Dataset entries
==================================================
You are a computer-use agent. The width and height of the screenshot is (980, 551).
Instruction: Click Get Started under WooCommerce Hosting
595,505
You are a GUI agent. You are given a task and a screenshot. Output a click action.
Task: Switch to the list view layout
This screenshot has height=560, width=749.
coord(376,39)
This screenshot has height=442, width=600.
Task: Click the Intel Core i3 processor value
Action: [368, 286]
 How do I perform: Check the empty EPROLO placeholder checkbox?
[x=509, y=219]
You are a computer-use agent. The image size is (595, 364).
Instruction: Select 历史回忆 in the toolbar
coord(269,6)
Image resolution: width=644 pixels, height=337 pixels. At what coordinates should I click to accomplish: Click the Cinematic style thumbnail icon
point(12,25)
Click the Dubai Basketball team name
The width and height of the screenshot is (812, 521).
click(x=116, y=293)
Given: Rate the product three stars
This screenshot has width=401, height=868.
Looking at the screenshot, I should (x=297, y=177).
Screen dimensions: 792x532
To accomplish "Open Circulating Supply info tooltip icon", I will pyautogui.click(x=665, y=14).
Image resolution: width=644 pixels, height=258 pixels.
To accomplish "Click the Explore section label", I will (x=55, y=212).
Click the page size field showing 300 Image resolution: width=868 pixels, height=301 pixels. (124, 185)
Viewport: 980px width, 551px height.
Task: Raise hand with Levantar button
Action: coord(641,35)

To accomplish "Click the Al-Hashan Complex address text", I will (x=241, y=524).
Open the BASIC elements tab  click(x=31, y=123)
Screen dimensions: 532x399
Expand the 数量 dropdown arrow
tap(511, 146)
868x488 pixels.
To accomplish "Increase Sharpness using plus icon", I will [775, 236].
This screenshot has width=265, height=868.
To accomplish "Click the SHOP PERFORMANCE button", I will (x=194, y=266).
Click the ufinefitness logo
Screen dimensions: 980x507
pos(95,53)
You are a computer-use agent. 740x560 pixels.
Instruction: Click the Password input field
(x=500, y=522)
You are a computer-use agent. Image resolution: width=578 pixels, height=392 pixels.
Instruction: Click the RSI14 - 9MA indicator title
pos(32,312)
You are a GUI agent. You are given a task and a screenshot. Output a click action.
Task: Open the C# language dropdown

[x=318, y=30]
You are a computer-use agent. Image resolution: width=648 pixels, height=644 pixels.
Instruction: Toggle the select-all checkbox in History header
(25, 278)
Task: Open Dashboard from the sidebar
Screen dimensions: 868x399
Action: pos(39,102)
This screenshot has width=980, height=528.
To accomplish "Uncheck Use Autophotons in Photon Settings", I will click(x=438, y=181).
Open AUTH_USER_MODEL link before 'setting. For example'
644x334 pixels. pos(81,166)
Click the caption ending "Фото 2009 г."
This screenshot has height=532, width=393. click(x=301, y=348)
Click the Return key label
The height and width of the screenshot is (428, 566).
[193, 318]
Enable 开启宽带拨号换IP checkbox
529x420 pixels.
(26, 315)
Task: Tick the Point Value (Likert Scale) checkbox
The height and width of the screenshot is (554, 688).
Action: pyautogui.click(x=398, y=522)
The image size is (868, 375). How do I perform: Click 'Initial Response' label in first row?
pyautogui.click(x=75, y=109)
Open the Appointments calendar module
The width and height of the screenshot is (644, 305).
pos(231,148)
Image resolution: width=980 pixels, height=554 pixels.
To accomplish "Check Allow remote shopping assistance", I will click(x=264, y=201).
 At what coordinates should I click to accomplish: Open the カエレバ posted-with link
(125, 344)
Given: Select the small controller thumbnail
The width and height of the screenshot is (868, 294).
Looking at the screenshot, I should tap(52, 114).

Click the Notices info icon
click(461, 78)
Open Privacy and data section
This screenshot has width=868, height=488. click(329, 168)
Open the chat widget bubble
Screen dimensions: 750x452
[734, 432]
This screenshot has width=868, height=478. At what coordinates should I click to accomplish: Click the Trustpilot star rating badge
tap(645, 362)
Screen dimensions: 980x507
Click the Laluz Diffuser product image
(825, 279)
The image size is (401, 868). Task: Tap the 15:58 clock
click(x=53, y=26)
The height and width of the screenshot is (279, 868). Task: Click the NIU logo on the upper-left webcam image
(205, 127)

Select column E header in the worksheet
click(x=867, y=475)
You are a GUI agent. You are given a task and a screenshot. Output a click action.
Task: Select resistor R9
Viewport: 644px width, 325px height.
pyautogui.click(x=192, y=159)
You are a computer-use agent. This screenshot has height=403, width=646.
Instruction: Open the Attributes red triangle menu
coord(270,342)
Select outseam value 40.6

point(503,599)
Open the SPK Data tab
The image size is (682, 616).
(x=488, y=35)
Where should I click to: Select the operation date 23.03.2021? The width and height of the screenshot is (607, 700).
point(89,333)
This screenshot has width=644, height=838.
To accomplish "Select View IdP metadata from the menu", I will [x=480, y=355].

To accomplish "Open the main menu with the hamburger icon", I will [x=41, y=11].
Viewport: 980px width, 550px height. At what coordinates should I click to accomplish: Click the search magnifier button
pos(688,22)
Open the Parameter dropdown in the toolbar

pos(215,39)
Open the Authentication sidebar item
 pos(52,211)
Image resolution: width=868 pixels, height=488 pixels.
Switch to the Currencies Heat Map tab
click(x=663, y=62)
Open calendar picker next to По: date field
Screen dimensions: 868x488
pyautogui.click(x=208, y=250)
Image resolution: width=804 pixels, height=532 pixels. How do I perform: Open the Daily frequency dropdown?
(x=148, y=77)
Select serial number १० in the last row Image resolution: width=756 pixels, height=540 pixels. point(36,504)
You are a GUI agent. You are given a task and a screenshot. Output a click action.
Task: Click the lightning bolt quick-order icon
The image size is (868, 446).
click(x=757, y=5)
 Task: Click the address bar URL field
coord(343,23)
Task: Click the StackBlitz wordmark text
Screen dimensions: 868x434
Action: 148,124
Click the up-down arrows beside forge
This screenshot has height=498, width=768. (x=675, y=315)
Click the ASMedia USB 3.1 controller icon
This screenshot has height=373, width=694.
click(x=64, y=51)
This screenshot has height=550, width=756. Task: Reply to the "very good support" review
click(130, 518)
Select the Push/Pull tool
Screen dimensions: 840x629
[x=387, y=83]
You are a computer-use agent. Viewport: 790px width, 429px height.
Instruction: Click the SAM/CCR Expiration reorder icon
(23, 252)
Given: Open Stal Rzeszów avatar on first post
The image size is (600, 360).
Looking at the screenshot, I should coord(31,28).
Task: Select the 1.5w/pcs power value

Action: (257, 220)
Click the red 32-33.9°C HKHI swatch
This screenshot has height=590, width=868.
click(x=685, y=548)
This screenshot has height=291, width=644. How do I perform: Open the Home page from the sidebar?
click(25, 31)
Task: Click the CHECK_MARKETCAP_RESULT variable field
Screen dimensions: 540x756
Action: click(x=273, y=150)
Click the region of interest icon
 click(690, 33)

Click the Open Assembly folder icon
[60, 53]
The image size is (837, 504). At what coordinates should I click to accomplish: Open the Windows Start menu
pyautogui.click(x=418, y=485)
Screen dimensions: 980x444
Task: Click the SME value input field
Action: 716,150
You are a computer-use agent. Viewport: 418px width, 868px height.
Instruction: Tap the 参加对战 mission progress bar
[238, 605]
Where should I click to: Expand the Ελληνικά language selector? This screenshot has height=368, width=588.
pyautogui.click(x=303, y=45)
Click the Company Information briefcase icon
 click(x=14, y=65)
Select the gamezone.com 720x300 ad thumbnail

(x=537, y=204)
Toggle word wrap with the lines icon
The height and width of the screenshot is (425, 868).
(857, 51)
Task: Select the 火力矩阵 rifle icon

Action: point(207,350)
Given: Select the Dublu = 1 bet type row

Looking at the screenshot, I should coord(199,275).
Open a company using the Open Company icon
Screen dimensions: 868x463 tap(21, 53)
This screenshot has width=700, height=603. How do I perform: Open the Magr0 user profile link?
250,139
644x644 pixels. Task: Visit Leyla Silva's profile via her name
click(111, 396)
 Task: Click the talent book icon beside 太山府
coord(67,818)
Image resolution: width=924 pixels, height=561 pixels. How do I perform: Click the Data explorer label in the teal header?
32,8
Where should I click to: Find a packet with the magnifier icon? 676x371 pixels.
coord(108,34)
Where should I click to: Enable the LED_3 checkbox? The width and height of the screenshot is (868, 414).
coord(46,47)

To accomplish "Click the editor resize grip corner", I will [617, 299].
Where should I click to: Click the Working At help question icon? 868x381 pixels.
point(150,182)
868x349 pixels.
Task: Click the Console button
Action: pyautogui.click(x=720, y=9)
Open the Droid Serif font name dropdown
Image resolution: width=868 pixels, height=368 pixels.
==================================================
* [Exercise goal] The answer must be an exact copy of the lines from the one containing "644x644 pixels. Task: Visit" through the last line of the records, both included.

* [Response to this task]
644x644 pixels. Task: Visit Leyla Silva's profile via her name
click(111, 396)
 Task: Click the talent book icon beside 太山府
coord(67,818)
Image resolution: width=924 pixels, height=561 pixels. How do I perform: Click the Data explorer label in the teal header?
32,8
Where should I click to: Find a packet with the magnifier icon? 676x371 pixels.
coord(108,34)
Where should I click to: Enable the LED_3 checkbox? The width and height of the screenshot is (868, 414).
coord(46,47)

To accomplish "Click the editor resize grip corner", I will [617, 299].
Where should I click to: Click the Working At help question icon? 868x381 pixels.
point(150,182)
868x349 pixels.
Task: Click the Console button
Action: pyautogui.click(x=720, y=9)
Open the Droid Serif font name dropdown
Image resolution: width=868 pixels, height=368 pixels.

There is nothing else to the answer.